WHAT TO WORK ON -> Quote each of the records below word for word, keeping every line as it appears.

[Element lookup records]
============================================================

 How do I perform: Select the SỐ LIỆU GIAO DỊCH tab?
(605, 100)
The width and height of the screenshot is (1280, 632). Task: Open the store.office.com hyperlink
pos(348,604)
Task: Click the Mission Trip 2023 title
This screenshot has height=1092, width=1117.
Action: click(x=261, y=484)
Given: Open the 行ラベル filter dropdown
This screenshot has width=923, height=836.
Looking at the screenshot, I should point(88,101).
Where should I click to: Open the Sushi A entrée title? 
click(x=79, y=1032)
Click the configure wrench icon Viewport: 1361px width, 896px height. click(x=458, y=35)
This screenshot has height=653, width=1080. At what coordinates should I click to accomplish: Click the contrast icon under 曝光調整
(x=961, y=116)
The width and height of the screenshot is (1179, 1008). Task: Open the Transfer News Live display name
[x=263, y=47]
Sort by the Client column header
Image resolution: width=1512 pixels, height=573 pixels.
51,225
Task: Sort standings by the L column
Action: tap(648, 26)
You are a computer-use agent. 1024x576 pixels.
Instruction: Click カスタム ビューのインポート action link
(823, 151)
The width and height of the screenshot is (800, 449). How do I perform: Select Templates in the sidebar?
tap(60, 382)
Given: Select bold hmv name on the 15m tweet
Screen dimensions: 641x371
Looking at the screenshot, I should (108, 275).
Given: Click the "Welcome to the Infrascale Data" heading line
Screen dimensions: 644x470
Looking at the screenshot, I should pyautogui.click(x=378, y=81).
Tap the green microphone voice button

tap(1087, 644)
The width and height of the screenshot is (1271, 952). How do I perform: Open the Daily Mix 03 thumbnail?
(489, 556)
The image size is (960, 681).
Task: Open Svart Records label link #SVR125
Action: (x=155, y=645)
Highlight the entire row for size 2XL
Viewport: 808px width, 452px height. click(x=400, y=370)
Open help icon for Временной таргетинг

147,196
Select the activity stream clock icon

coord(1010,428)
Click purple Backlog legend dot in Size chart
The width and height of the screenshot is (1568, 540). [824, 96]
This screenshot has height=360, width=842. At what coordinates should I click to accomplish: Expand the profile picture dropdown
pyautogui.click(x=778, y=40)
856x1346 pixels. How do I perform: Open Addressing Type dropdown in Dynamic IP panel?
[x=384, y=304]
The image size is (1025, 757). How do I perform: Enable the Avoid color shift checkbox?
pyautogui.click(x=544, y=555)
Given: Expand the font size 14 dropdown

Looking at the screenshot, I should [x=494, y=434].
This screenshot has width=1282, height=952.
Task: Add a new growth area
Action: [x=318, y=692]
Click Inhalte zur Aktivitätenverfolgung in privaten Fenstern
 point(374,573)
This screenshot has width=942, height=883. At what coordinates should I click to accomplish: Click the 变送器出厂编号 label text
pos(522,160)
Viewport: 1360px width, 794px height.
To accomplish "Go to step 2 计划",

============================================================

CORRECT RESULT ->
 How do I perform: Select the SỐ LIỆU GIAO DỊCH tab?
(605, 100)
The width and height of the screenshot is (1280, 632). Task: Open the store.office.com hyperlink
pos(348,604)
Task: Click the Mission Trip 2023 title
This screenshot has height=1092, width=1117.
Action: click(x=261, y=484)
Given: Open the 行ラベル filter dropdown
This screenshot has width=923, height=836.
Looking at the screenshot, I should point(88,101).
Where should I click to: Open the Sushi A entrée title? 
click(x=79, y=1032)
Click the configure wrench icon Viewport: 1361px width, 896px height. click(x=458, y=35)
This screenshot has height=653, width=1080. At what coordinates should I click to accomplish: Click the contrast icon under 曝光調整
(x=961, y=116)
The width and height of the screenshot is (1179, 1008). Task: Open the Transfer News Live display name
[x=263, y=47]
Sort by the Client column header
Image resolution: width=1512 pixels, height=573 pixels.
51,225
Task: Sort standings by the L column
Action: tap(648, 26)
You are a computer-use agent. 1024x576 pixels.
Instruction: Click カスタム ビューのインポート action link
(823, 151)
The width and height of the screenshot is (800, 449). How do I perform: Select Templates in the sidebar?
tap(60, 382)
Given: Select bold hmv name on the 15m tweet
Screen dimensions: 641x371
Looking at the screenshot, I should (108, 275).
Given: Click the "Welcome to the Infrascale Data" heading line
Screen dimensions: 644x470
Looking at the screenshot, I should pyautogui.click(x=378, y=81).
Tap the green microphone voice button

tap(1087, 644)
The width and height of the screenshot is (1271, 952). How do I perform: Open the Daily Mix 03 thumbnail?
(489, 556)
The image size is (960, 681).
Task: Open Svart Records label link #SVR125
Action: (x=155, y=645)
Highlight the entire row for size 2XL
Viewport: 808px width, 452px height. click(x=400, y=370)
Open help icon for Временной таргетинг

147,196
Select the activity stream clock icon

coord(1010,428)
Click purple Backlog legend dot in Size chart
The width and height of the screenshot is (1568, 540). [824, 96]
This screenshot has height=360, width=842. At what coordinates should I click to accomplish: Expand the profile picture dropdown
pyautogui.click(x=778, y=40)
856x1346 pixels. How do I perform: Open Addressing Type dropdown in Dynamic IP panel?
[x=384, y=304]
The image size is (1025, 757). How do I perform: Enable the Avoid color shift checkbox?
pyautogui.click(x=544, y=555)
Given: Expand the font size 14 dropdown

Looking at the screenshot, I should [x=494, y=434].
This screenshot has width=1282, height=952.
Task: Add a new growth area
Action: [x=318, y=692]
Click Inhalte zur Aktivitätenverfolgung in privaten Fenstern
 point(374,573)
This screenshot has width=942, height=883. At what coordinates should I click to accomplish: Click the 变送器出厂编号 label text
pos(522,160)
Viewport: 1360px width, 794px height.
To accomplish "Go to step 2 计划",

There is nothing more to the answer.